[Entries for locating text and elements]
# # #

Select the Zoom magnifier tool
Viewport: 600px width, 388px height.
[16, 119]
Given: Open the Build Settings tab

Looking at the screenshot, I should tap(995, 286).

# # #

Stated problem: Rewrite all the lines of the records above, putting "Project Settings" wherever "Build Settings" appears and leaving everything else unchanged.

Output for this task:
Select the Zoom magnifier tool
Viewport: 600px width, 388px height.
[16, 119]
Given: Open the Project Settings tab

Looking at the screenshot, I should tap(995, 286).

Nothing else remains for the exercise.